Prawnofthepatriarchy · 13/09/2019 22:10

I can only endorse the good advice you've already had.

But are you listening? Because the ball is in your court. You're the only one who can change this miserable situation.

Why on earth are you having another baby with this horrible selfish man? You already knew he was like that. After a certain point we are responsible for our decision to stay in crap relationships.

Thornhill58 · 13/09/2019 22:15

Lagatha not when you are heavily pregnant with a 3rd child. I agree he is an absolute moron and surely this isn't the first time his behaviour is so bad but unless you can support yourself and 3 babies will be so hard to divorce.
We women normally do just about everything home, kids, work and we can't be miserable and moody because we don't get any support.

SimpleAndPlanned · 13/09/2019 22:25

Wtaf.
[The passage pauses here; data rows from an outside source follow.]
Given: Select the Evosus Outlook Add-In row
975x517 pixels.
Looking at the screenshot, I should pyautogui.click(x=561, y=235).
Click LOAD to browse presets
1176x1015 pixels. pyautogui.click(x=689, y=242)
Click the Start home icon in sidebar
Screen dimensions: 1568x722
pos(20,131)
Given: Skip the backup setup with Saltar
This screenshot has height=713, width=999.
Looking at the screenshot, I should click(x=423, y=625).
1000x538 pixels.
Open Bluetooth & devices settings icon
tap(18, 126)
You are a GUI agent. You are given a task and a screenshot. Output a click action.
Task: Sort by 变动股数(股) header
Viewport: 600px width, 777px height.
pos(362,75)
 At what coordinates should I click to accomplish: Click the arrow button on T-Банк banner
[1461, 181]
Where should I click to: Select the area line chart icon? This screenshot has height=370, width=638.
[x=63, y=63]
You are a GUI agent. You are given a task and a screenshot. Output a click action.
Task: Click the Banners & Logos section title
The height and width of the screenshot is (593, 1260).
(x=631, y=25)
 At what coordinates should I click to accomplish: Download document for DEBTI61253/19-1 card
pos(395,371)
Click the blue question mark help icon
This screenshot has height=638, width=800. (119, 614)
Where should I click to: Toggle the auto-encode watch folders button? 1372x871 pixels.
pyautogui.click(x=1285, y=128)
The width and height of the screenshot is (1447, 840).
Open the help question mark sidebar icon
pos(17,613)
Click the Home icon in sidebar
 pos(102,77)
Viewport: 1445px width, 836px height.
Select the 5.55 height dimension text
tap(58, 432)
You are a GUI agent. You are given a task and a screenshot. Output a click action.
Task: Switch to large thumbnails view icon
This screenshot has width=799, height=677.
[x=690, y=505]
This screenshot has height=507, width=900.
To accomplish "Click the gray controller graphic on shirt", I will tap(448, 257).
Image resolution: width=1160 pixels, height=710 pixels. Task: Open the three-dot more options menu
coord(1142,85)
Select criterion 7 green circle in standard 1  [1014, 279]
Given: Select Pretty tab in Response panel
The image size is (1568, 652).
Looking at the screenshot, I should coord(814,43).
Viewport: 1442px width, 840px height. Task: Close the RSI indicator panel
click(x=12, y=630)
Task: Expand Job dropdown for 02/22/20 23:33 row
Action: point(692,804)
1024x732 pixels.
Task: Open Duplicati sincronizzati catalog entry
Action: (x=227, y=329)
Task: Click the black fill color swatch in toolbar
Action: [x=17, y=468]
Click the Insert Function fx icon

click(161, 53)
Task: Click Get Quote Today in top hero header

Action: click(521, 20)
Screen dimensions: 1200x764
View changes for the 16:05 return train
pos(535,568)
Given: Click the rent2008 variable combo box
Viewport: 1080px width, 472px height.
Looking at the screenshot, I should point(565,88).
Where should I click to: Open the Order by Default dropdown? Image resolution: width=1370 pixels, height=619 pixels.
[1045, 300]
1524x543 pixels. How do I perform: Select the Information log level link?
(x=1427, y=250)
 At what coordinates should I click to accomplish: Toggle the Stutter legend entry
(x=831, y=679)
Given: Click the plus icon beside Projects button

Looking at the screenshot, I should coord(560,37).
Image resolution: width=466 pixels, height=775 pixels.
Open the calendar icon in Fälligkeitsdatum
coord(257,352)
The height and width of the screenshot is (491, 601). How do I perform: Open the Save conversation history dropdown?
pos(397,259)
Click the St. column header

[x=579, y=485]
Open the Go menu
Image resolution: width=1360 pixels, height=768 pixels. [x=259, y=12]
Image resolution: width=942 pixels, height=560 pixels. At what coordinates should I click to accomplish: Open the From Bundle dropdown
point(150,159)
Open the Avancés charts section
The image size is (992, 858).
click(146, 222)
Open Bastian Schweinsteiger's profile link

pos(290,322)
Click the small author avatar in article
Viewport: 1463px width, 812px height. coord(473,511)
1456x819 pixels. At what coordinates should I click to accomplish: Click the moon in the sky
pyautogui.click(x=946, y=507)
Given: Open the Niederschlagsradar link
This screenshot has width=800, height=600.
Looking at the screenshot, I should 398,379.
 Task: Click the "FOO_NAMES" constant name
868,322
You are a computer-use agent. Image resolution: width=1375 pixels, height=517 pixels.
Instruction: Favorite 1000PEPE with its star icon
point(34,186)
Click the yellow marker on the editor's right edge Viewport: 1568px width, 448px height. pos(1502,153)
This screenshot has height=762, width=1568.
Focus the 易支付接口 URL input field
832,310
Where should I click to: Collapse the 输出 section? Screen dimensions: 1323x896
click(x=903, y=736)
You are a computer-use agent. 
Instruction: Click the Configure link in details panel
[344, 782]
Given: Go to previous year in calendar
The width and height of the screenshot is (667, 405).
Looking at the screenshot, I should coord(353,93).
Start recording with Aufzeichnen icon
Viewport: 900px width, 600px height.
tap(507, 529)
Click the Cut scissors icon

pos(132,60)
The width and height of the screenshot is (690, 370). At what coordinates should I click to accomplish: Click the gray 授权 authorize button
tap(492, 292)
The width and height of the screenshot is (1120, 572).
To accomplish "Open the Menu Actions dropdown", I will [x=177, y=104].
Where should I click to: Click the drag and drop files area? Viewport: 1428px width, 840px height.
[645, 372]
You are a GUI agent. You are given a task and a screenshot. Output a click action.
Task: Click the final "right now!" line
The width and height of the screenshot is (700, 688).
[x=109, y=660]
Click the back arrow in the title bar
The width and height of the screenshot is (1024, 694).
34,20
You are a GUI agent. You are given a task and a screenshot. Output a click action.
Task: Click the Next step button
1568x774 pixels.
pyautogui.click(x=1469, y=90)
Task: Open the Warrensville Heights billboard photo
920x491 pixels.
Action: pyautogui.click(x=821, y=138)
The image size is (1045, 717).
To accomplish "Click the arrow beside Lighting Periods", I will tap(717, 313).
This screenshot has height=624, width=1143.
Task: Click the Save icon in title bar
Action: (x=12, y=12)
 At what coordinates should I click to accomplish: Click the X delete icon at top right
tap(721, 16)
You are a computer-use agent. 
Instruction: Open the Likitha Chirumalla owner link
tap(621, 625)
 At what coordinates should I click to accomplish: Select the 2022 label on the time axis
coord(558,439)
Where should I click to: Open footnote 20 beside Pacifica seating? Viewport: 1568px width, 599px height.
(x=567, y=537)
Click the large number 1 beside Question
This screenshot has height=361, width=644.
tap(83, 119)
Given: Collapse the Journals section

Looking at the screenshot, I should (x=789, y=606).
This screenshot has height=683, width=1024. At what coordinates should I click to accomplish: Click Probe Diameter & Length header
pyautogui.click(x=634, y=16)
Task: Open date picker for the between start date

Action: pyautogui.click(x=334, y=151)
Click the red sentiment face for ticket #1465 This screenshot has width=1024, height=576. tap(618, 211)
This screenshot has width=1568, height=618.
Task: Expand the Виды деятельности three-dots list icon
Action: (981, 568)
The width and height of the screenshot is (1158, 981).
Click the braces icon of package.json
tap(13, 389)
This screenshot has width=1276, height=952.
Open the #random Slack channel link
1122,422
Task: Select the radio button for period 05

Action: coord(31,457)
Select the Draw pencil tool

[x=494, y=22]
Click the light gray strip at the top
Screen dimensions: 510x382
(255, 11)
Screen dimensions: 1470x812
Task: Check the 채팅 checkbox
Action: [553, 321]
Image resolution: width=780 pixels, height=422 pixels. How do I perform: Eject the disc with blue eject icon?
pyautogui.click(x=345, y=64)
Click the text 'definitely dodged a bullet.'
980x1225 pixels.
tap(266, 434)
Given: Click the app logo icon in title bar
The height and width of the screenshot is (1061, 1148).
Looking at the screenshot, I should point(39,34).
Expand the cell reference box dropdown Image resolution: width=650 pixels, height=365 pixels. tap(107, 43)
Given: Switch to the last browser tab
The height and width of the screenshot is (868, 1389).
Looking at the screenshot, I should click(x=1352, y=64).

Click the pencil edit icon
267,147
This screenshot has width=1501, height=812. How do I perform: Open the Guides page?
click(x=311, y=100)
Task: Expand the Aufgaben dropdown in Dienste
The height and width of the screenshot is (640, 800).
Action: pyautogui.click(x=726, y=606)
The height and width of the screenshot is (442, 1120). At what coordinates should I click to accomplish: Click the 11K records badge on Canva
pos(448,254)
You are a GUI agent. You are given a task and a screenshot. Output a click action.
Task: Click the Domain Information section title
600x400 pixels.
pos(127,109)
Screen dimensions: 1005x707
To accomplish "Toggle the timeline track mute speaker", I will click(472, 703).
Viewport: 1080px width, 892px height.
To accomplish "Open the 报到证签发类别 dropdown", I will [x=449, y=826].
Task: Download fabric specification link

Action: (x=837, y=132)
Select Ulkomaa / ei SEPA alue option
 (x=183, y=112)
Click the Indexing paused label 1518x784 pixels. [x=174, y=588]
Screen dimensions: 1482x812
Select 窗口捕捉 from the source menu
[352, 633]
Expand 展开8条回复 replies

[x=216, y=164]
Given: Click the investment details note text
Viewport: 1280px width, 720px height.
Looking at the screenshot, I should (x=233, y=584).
No you aren't mental, he's an arsehole

clucky3 · 13/09/2019 22:29

Tomorrow morning get dress and go out for at least 6 hours. Don't worry about the kids they'll survive.

Do this. He's a selfish prick

Turniptracker · 13/09/2019 22:35

Why do people feel the need to have so many children with people who treat them like crap?!

ThatCurlyGirl · 13/09/2019 22:35

He tells me the Girls will soon realise how boring and miserable I am. But I swear to god, I’m not.

Mate, he's a bell end. And a bully. And incredibly selfish.

Tell him you're planning to do something solo for 6 hours sometime this weekend.

He'll soon say it's not fair and then you're able to show him how ridiculous his double standards are.

I hate to say it but a man who speaks this way to you is probably the type to coach your girls to think badly of you, or be a Disney dad and do the fun stuff but none of the graft.

He's a dick.

MidniteScribbler · 13/09/2019 22:37

What the hell do you see in this moron? Why, why, why, do women stay and reproduce with arseholes like this?